The 2021 notes indenture contains certain covenants that, subject to certain significant exceptions, limit, among other things, the Authority’s and guarantors’ ability to incur additional debt, pay dividends or distributions, make certain investments, create liens on assets, enter into transactions with affiliates, merge or consolidate with another company or transfer and sell assets. The 2021 notes indenture includes customary events of default, including, but not limited to, failure to make required payments, failure to comply with certain agreements or covenants, failure to pay certain other indebtedness the occurrence of which is caused by a failure to pay principal, premium or interest or results in the acceleration of such indebtedness, certain events of bankruptcy and insolvency and certain judgment defaults.

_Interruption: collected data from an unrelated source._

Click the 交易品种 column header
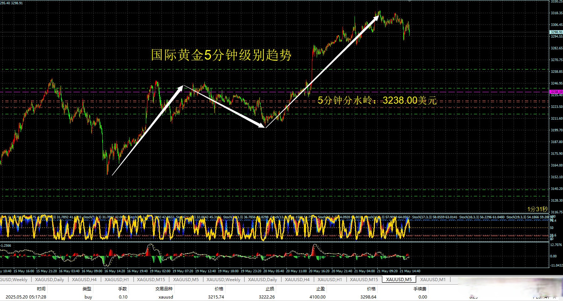Image resolution: width=563 pixels, height=301 pixels. pos(164,289)
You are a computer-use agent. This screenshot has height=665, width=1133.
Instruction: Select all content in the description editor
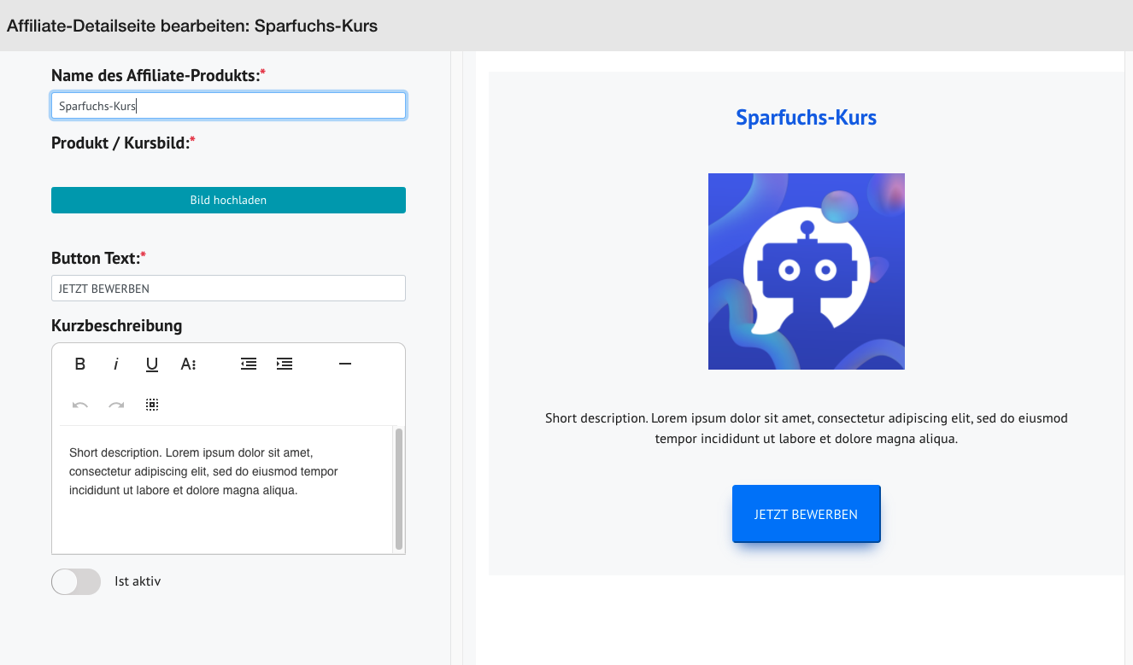pos(152,405)
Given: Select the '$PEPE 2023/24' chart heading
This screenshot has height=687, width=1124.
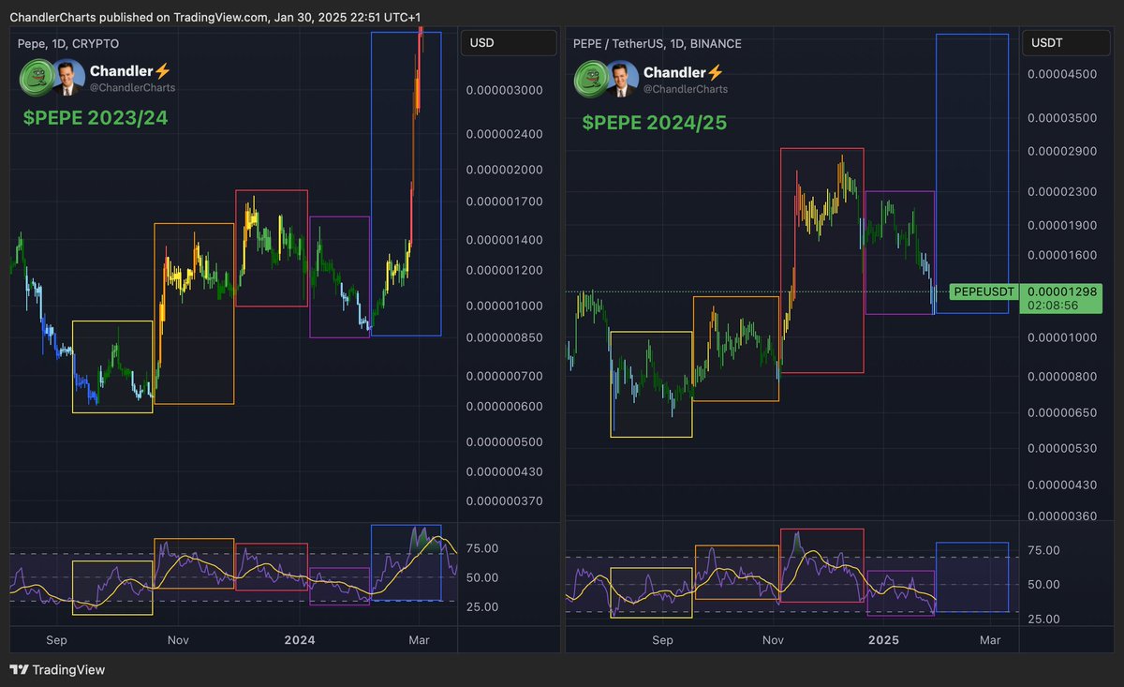Looking at the screenshot, I should click(x=93, y=118).
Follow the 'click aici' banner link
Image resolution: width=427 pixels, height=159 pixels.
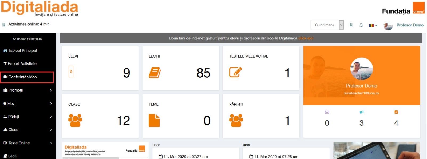click(306, 38)
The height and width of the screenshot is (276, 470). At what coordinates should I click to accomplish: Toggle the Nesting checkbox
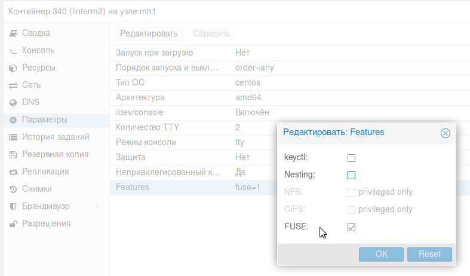(351, 175)
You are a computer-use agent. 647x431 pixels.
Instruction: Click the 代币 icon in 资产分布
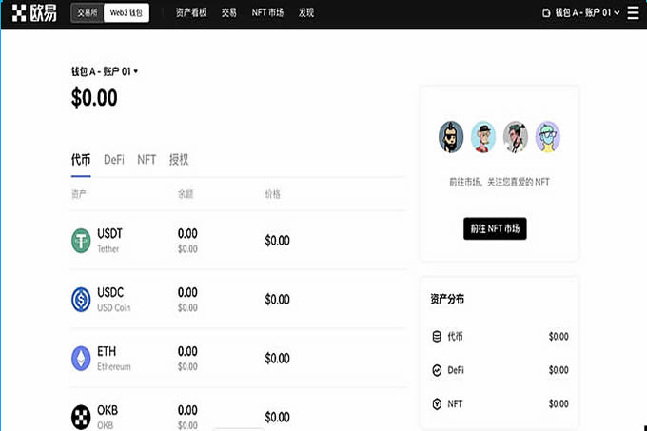(x=437, y=337)

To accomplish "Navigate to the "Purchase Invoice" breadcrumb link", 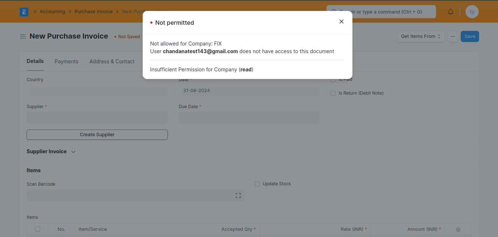I will pyautogui.click(x=93, y=11).
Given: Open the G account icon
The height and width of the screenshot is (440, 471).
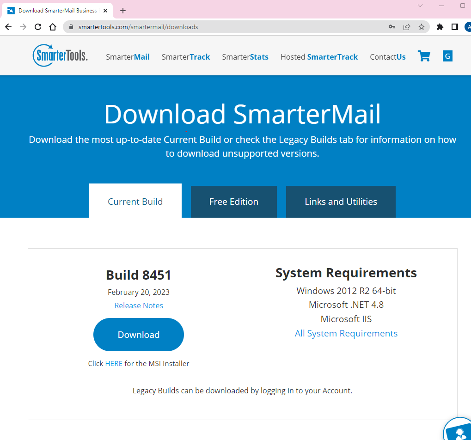Looking at the screenshot, I should pyautogui.click(x=447, y=56).
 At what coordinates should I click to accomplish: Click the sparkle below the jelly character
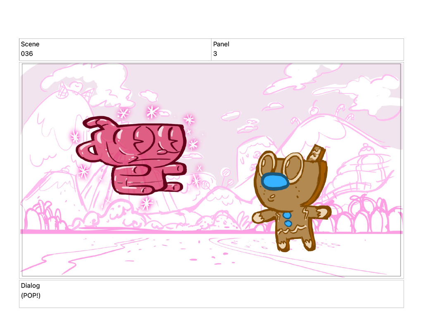pyautogui.click(x=146, y=203)
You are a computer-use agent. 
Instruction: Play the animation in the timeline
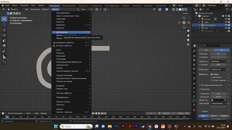point(99,113)
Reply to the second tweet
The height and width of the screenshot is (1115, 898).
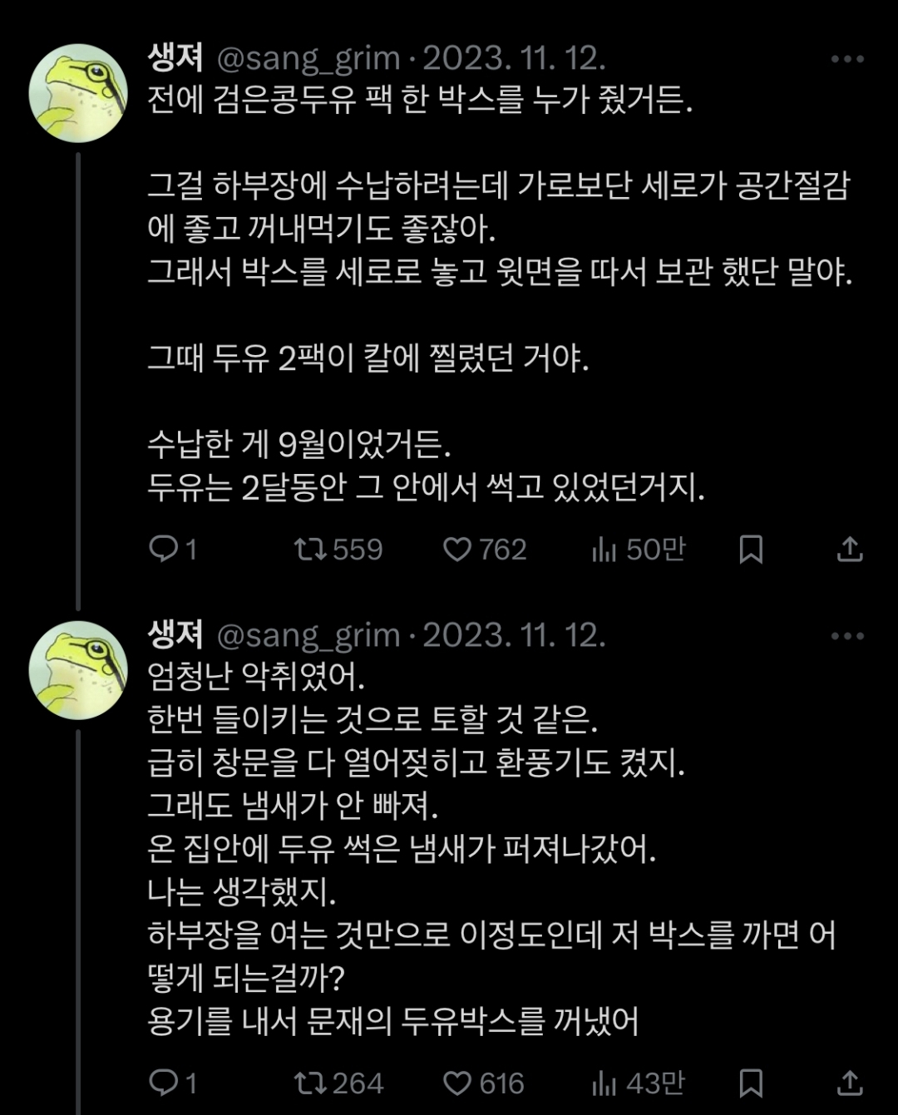click(x=164, y=1083)
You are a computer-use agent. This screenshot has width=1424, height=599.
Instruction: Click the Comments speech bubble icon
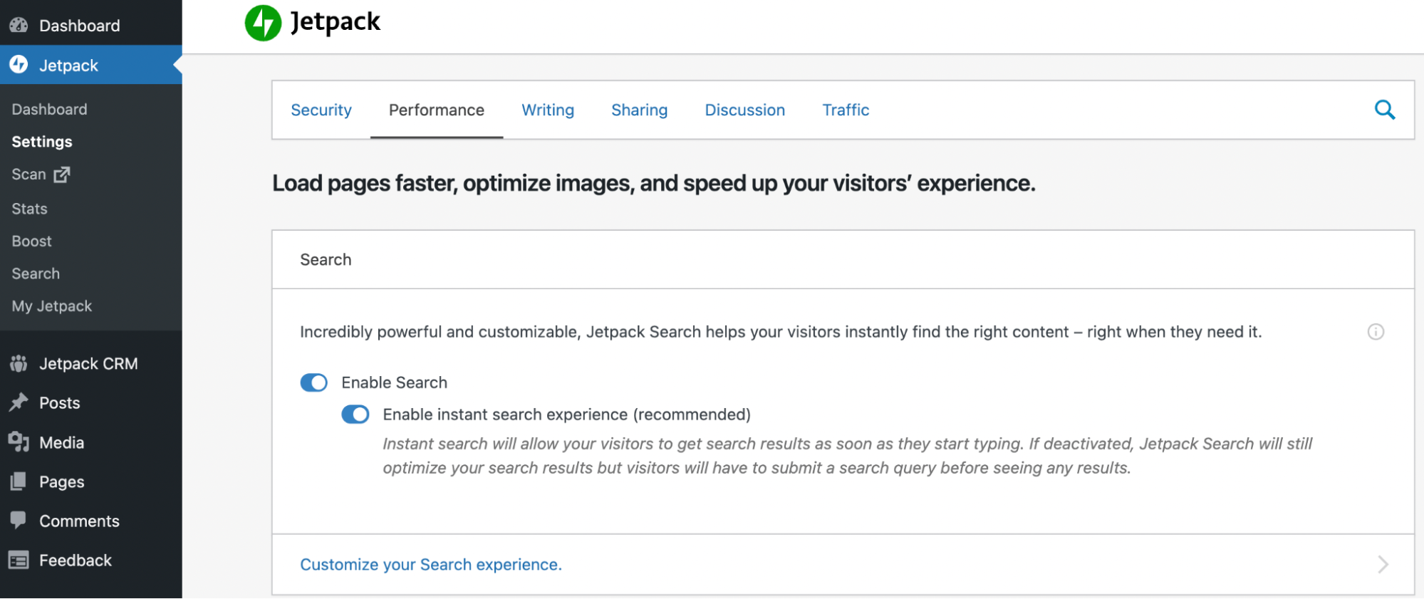coord(19,521)
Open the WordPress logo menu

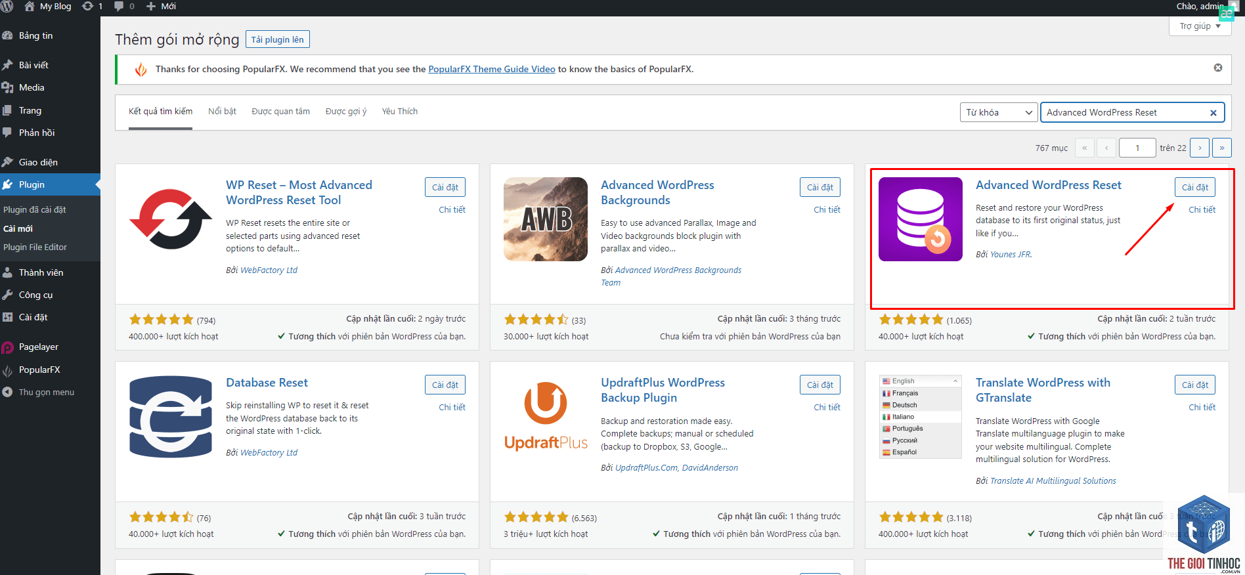[7, 7]

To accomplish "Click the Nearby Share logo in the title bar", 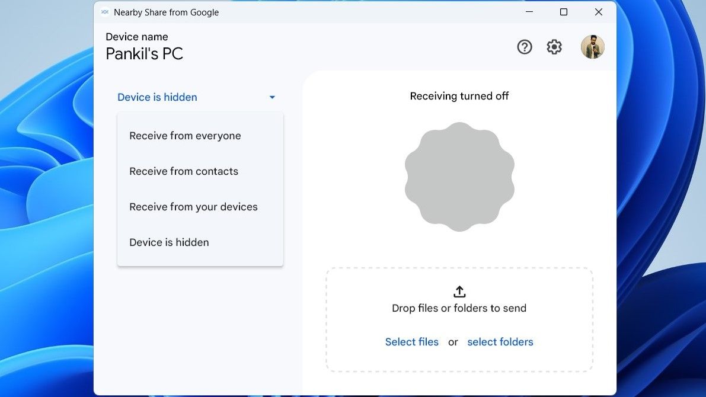I will (x=105, y=11).
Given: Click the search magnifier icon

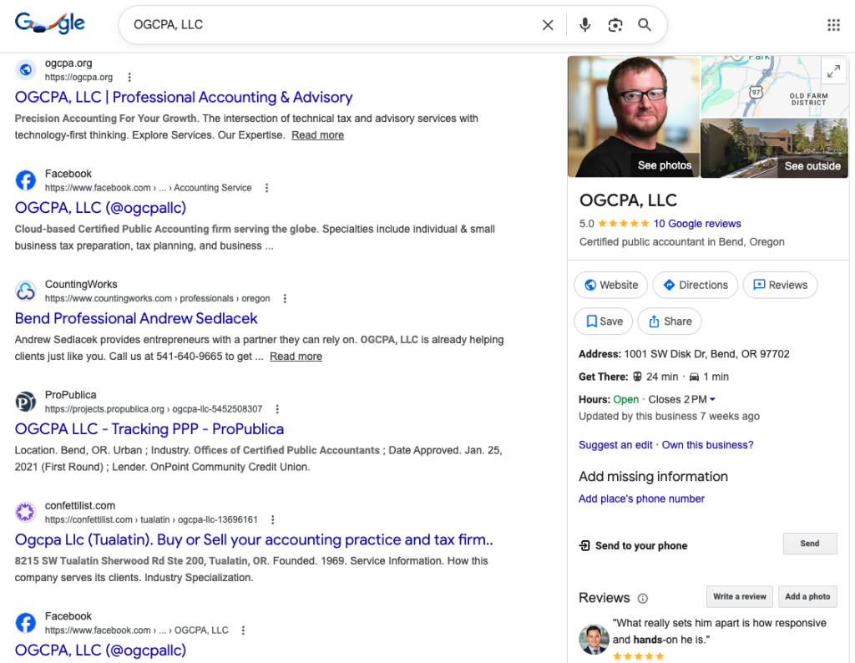Looking at the screenshot, I should 645,25.
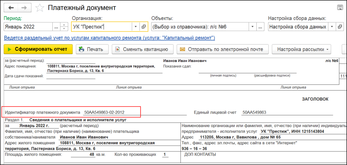This screenshot has width=347, height=165.
Task: Click the save icon in top-right corner
Action: coord(340,7)
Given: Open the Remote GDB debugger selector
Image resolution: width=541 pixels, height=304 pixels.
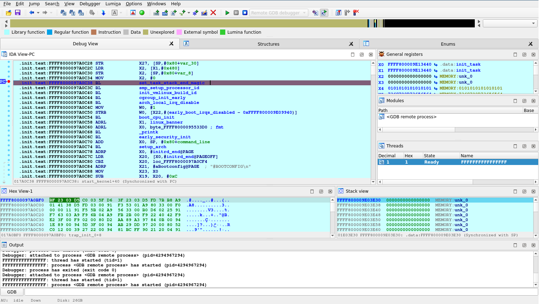Looking at the screenshot, I should 279,13.

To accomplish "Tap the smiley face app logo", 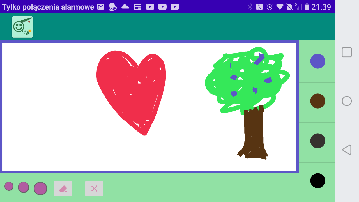I will tap(22, 27).
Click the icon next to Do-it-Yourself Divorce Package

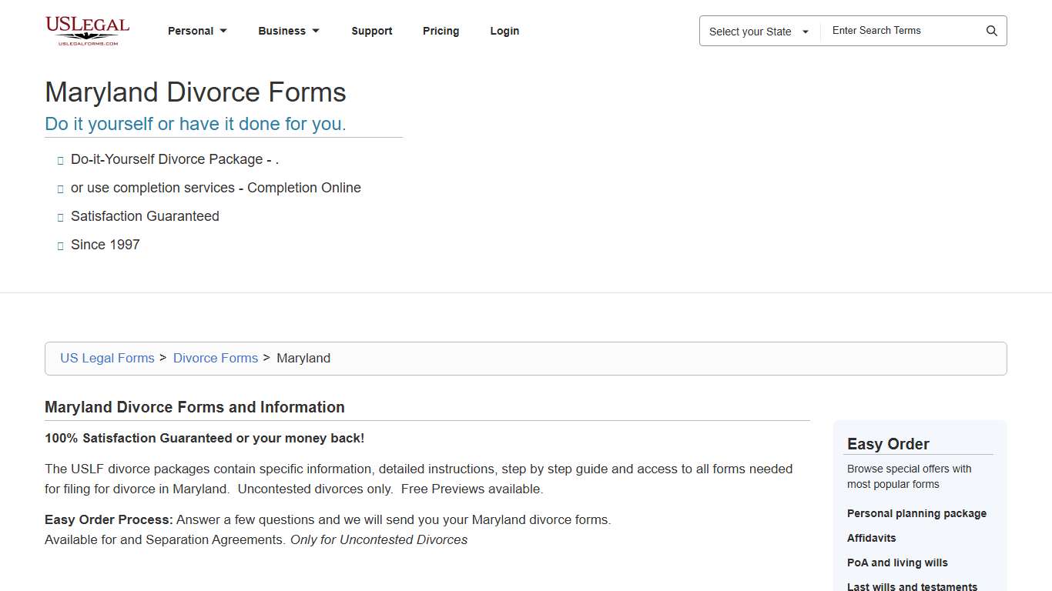tap(60, 160)
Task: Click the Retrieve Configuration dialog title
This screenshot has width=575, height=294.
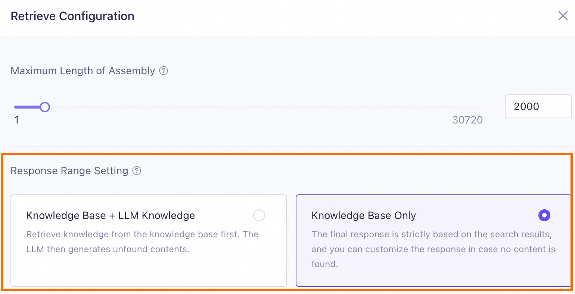Action: pos(72,16)
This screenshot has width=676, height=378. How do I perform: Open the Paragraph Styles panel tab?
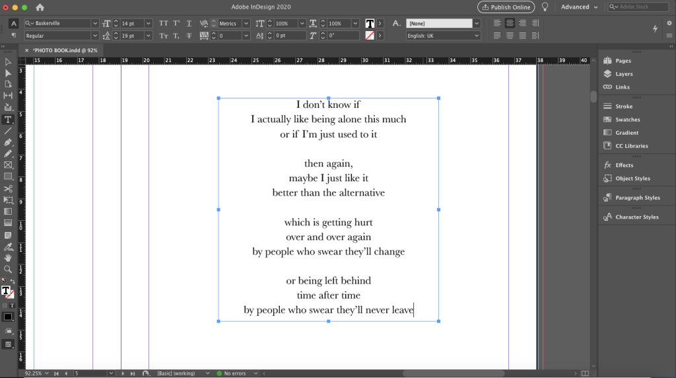click(x=637, y=198)
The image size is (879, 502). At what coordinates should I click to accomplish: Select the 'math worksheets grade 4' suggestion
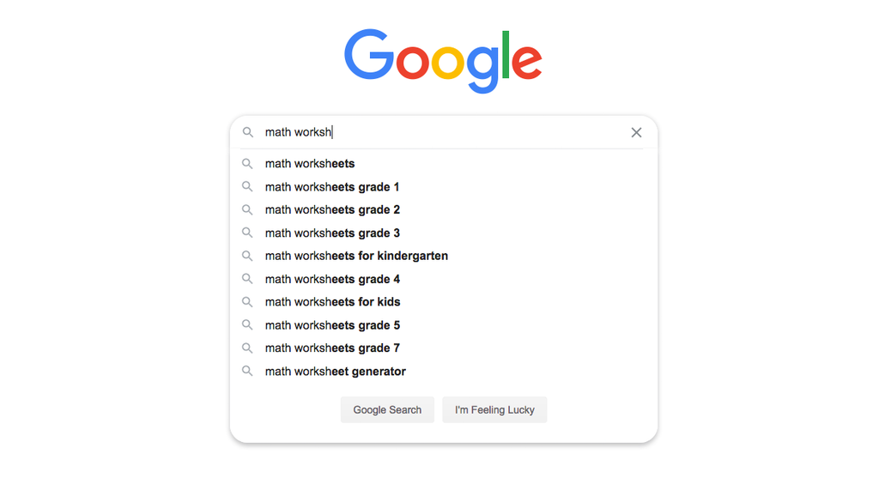tap(331, 279)
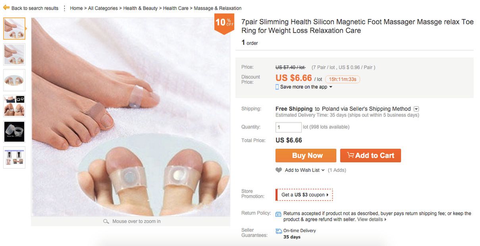Click the On-time Delivery truck icon

point(279,231)
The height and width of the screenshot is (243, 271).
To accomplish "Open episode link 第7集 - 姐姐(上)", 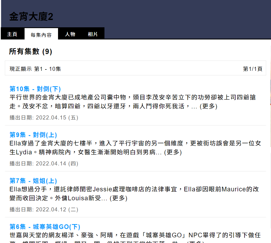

Registration Rights Agreement

On August 15, 2013, the Authority and the initial guarantors entered into a registration rights agreement with Credit Suisse Securities (USA) LLC and RBS Securities Inc. as representatives of the initial purchasers of the 2021 notes. Upon the terms and subject to the conditions of this agreement, the Authority agreed to offer to exchange the 2021 notes pursuant to a registration statement effective within 240 days of issuance for a new issue of substantially identical debt securities registered under the Securities Act. Under certain circumstances, the Authority also may be obligated under the registration rights agreement to file a shelf registration statement with respect to the 2021 notes.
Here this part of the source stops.